Source excerpt —
Section 12. Remedies of Indemnitee.
(a) Subject to Section 12(e), in the event that (i) a determination is made by the Disinterested Directors (and, for the avoidance of doubt, not by the Independent Counsel) pursuant to Section 10 of this Agreement that Indemnitee is not entitled to indemnification under this Agreement, (ii) any Advance of Expenses is not timely made pursuant to Section 10 of this Agreement, (iii) no determination of entitlement to indemnification shall have been made pursuant to Section 10(a) of this Agreement within sixty (60) days after receipt by the Company of the request for indemnification, (iv) payment of indemnification is not made pursuant to Section 5 or 6 or the last sentence of Section 10(a) of this Agreement within thirty (30) days after receipt by the Company of a written request therefor, or (v) payment of indemnification pursuant to Section 3 or 4 of this Agreement is not made within thirty (30) days after a determination has been made that Indemnitee is entitled to indemnification, Indemnitee shall be entitled to an adjudication by the Delaware Court of his or her entitlement to such indemnification or any Advance of Expenses. Alternatively, Indemnitee, at his or her option, may seek an award in arbitration to be conducted by a single arbitrator pursuant to the Commercial Arbitration Rules of the American Arbitration Association. Indemnitee shall commence such proceeding seeking an adjudication or an award in arbitration within one hundred eighty (180) days following the date on which Indemnitee first has the right to commence such proceeding pursuant to this Section 12(a); provided, however, that the foregoing clause shall not apply in respect of a proceeding brought by Indemnitee to enforce his or her rights under Section 5 of this Agreement. The Company shall not oppose Indemnitee’s right to seek any such adjudication or award in arbitration.

Job a —
In the Section 12 excerpt, how long does Indemnitee have to commence a proceeding seeking an adjudication or an award in arbitration?
The Section 12 excerpt and the listing are unrelated to each other.

Available records —
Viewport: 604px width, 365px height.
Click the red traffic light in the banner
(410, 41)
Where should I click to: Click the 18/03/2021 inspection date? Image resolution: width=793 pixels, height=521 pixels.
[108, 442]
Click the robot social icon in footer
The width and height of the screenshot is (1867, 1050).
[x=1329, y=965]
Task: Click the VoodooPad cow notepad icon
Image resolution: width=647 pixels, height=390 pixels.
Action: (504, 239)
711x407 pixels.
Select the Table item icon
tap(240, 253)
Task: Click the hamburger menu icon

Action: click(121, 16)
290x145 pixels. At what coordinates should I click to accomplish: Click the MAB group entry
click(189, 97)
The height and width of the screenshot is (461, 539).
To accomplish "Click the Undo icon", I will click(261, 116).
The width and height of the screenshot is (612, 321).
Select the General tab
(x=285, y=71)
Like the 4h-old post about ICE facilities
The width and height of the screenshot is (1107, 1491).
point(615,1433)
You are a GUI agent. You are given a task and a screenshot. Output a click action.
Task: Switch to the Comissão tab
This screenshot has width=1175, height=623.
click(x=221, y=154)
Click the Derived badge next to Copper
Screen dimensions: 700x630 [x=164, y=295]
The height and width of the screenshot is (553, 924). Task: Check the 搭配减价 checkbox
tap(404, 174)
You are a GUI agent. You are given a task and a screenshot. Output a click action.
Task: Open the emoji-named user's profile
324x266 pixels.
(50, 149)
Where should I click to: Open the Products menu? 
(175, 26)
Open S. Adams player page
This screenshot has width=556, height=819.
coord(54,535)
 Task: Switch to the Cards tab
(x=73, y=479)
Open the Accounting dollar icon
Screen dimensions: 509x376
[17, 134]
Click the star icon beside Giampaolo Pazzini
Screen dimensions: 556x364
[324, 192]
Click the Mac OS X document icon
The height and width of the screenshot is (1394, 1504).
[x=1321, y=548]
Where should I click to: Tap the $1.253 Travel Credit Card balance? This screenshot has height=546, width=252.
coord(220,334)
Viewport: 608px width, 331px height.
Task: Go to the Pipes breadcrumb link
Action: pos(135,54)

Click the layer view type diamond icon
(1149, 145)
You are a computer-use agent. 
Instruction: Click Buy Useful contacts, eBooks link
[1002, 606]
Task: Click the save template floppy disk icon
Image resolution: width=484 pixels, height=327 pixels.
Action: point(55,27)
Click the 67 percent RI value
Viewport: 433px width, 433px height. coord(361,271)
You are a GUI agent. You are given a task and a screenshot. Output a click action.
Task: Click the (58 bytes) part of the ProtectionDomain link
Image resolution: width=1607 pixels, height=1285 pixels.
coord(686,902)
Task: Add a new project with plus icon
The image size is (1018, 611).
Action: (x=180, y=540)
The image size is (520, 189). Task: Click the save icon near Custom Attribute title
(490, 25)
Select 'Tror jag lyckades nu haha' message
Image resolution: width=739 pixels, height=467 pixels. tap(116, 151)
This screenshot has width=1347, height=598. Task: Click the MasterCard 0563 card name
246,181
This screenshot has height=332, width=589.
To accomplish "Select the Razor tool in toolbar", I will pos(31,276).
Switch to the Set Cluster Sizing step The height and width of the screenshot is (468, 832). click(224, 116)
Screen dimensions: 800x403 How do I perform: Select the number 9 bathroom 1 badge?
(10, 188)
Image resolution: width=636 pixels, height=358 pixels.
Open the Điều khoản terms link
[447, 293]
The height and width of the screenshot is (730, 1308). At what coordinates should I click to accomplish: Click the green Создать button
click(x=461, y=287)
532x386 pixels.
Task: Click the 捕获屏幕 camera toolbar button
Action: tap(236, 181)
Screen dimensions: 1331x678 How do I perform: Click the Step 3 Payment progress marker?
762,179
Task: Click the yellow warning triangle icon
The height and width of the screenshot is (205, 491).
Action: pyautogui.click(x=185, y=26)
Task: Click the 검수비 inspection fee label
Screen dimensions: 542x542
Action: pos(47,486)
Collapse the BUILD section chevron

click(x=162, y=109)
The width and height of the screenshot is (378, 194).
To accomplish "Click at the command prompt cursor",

Job b —
Render the part of the listing that opens with its first line and closes with the line containing "point(615,1433)" as a Markdown table with columns Row and Line, leaving out blank lines.

Written reply a —
One hundred eighty (180) days following the date on which Indemnitee first has the right to commence such proceeding.

Written reply b —
| Row | Line |
|---|---|
| 1 | Viewport: 604px width, 365px height. |
| 2 | Click the red traffic light in the banner |
| 3 | (410, 41) |
| 4 | Where should I click to: Click the 18/03/2021 inspection date? Image resolution: width=793 pixels, height=521 pixels. |
| 5 | [108, 442] |
| 6 | Click the robot social icon in footer |
| 7 | The width and height of the screenshot is (1867, 1050). |
| 8 | [x=1329, y=965] |
| 9 | Task: Click the VoodooPad cow notepad icon |
| 10 | Image resolution: width=647 pixels, height=390 pixels. |
| 11 | Action: (504, 239) |
| 12 | 711x407 pixels. |
| 13 | Select the Table item icon |
| 14 | tap(240, 253) |
| 15 | Task: Click the hamburger menu icon |
| 16 | Action: click(121, 16) |
| 17 | 290x145 pixels. At what coordinates should I click to accomplish: Click the MAB group entry |
| 18 | click(189, 97) |
| 19 | The height and width of the screenshot is (461, 539). |
| 20 | To accomplish "Click the Undo icon", I will click(261, 116). |
| 21 | The width and height of the screenshot is (612, 321). |
| 22 | Select the General tab |
| 23 | (x=285, y=71) |
| 24 | Like the 4h-old post about ICE facilities |
| 25 | The width and height of the screenshot is (1107, 1491). |
| 26 | point(615,1433) |